Bay Flitcraft, esasen bir roman kahramanı, Amerikalı polisiye yazarı Dashiel Hammet’in Malta Şahini isimli romanında vücut bulmuştu. (Nur içinde yatsın, beni Dashiel Hammet ile tanıştıran da Kurthan hocamdı, Sarı Dizi’nin editörlüğünü yaptığı yıllarda.)
Flitcraft, başına bir kalas düşerek ölmekten kıl payı kurtulunca, hayatın rastlantılardan ibaret olduğunu fark ediyor, bu güce boyun eğmeye karar veriyor ve ailesine veda etmeden, bankadan para bile çekmeden ortadan kaybolup, başka bir kente yerleşiyor.

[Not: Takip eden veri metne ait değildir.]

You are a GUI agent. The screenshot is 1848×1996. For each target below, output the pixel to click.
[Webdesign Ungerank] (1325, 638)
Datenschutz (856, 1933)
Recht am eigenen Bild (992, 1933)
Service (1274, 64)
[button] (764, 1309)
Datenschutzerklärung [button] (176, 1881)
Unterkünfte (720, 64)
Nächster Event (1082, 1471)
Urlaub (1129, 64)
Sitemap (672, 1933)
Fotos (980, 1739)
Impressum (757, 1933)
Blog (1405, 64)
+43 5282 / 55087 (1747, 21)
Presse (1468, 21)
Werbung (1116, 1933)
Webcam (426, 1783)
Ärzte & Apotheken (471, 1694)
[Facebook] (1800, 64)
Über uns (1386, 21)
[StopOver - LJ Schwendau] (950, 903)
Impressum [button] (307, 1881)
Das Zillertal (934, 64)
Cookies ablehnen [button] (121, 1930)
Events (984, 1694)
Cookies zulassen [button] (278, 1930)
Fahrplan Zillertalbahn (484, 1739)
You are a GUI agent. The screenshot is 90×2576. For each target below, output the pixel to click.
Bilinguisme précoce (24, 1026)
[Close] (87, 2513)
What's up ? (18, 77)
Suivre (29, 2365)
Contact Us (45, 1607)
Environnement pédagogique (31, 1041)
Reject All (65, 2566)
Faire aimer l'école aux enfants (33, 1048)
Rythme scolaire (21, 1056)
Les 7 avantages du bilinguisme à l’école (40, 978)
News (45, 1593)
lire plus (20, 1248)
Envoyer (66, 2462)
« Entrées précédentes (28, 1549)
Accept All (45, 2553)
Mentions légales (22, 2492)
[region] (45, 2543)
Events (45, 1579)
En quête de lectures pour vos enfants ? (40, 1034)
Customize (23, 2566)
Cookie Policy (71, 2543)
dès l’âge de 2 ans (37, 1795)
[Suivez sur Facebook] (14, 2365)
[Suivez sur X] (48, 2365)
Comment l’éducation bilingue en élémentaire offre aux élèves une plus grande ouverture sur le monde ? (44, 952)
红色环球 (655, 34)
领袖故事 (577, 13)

Bu öyküden yola çıkarak monotonlaşan kadın–erkek ilişkileri üzerine bir şeyler yazmıştım. Okumamış olanlar dilerlerse
www.hürriyet.com.tr adresinde 15 Eylül tarihinde yayımlanan bu yazıyı bulabilirler.
Arkadaşım, okuyucum ve “vicdan polisim” Özlem, bu yazı üzerine, yaşadığı Londra’dan bir e–posta yolladı. “Neden Flitcraft’ın kaçıp gittiği şehirde de kendisine kaçtığı hayatın aynısını kurduğunu yazmadın” diye sordu. “İnsan kendinden kaçamaz” dedi.
Evet, bu kısmını kasten yazmadım, çünkü monotonlaşma tehlikesine ve bununla nasıl mücadele edilebileceğine dikkat çekmek istiyordum.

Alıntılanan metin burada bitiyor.